Natural language processing (NLP), the field of AI that involves parsing text for tasks including summarization and generation, is a fast-growing technology. According to a 2021 survey from John Snow Labs and Gradient Flow, 60% of tech leaders indicated that their NLP budgets grew by at least 10% compared to 2020, while a third said that their spending climbed by more than 30%. Fortune Business Insights pegged the NLP market at $16.53 billion in 2020.
Against this backdrop, Deepset, the startup behind the open source NLP framework Haystack, today announced that it raised $14 million in a Series A investment led by GV with participation from Harpoon Ventures, System.One, Lunar Ventures and Acequia Capital. The capital infusion arrived alongside Deepset Cloud, a new subscription product for building NLP-powered software.
"Driven by [our] belief in open source, the Deepset team has … been contributing models and research outcomes to the open source NLP community [for years]," Rusic told TechCrunch via email. "Haystack, the company’s flagship open source product, was born out of the experiences, expertise and know-how gained while building NLP for large organizations and the need for a proper set of building blocks for scalable, API-driven NLP back-end applications."
CEO Milos Rusic co-founded Deepset with Malte Pietsch and Timo Möller in 2018. Pietsch and Möller -- who have data science backgrounds -- came from Plista, an adtech startup, where they worked on products including an AI-powered ad creation tool.
Haystack lets developers build pipelines for NLP use cases. Originally created for search applications, the framework can power engines that answer specific questions (e.g., "Why are startups moving to Berlin?") or sift through documents.
Haystack can also field "knowledge-based" searches that look for granular information on websites with a lot of data or internal wikis. Rusic says that Haystack has been used to automate risk management workflows at financial services companies, returning results for queries like "What is the business outlook?” and "How did revenues evolve in the past years?" Other organizations, like Alcatel-Lucent Enterprise, have leveraged Haystack to launch virtual assistants that recommend documents to field technicians.
A screenshot of the Haystack interface. Image Credits: Haystack
According to Rusic, the goal with Haystack was to enable developers and product divisions to build modern, API-driven NLP apps successfully -- and quickly. He notes that, while it's often straightforward for a data science team to come up with a prototype, challenges can arise in transitioning from prototype to production. About 80% of AI projects -- including NLP projects -- never make it into production, according to a 2019 Gartner survey.
"[With Haystack,] development teams … are equipped with all the components to build a full-stack NLP application and are guided with the proper workflows … Modern NLP moves very fast, and it’s much easier to bridge the gap between the cutting-edge research and the actual production-ready technologies through open source," Rusic said. "[Prebuilt NLP systems] are the basis [for Haystack] and often provide great results in pipelines without additional training. Customization, if needed, happens with end users and experts who provide feedback by testing and using new iterations of a [system] or a pipeline."

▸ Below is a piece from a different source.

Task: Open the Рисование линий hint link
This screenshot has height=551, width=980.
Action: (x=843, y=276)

But not every company chooses -- or wishes -- to go the DIY route. For those preferring a managed solution, there's the aforementioned Deepset Cloud, which supports customers across the NLP service lifecycle. The service starts with experimentation -- i.e., testing and evaluating an app, and adjusting it to a use case, and building a proof of concept -- and ends with labeling and monitoring the app in production.

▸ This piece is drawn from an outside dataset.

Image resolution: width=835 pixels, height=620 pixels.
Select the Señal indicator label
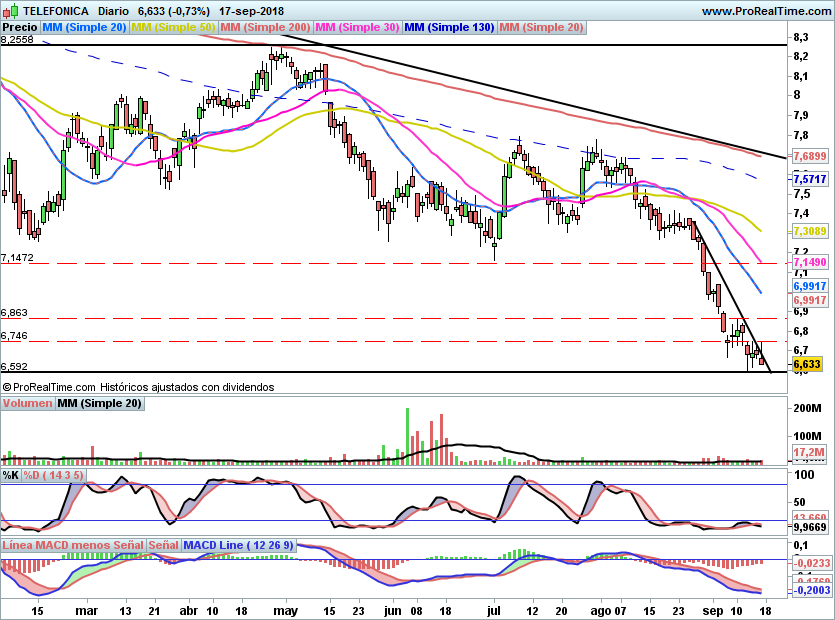coord(163,545)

"All NLP services that are developed [with Deepset Cloud] can be used in any end application, simply by integrating an API," Rusic said. "Example applications are NLP-driven enterprise search (think 'modern Google-like' search) and knowledge management."

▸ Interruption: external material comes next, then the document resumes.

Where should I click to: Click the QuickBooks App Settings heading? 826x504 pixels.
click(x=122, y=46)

With the new financing secured ($15.6 million in total), Deepset aims to translate its open source success -- thousands of organizations currently use Haystack -- into increased revenue. Rusic says that the 30-person, Berlin, Germany-based company was bootstrapped and break-even before raising its first funding round in 2021, and now has large enterprise customers including Airbus.
"[With the new funding,] we'll continue to build the open source Haystack NLP project — adding more features, making it even more straightforward for NLP-savvy back-end developers to create NLP services," Rusic said. "[We'll also] develop Deepset Cloud into a fully fledged enterprise software-as-a-service to build language-aware applications. This will include enabling more flexible workflows, more granular product lifecycle guidance, and offering essential and supplemental tools, like labeling and data integrations."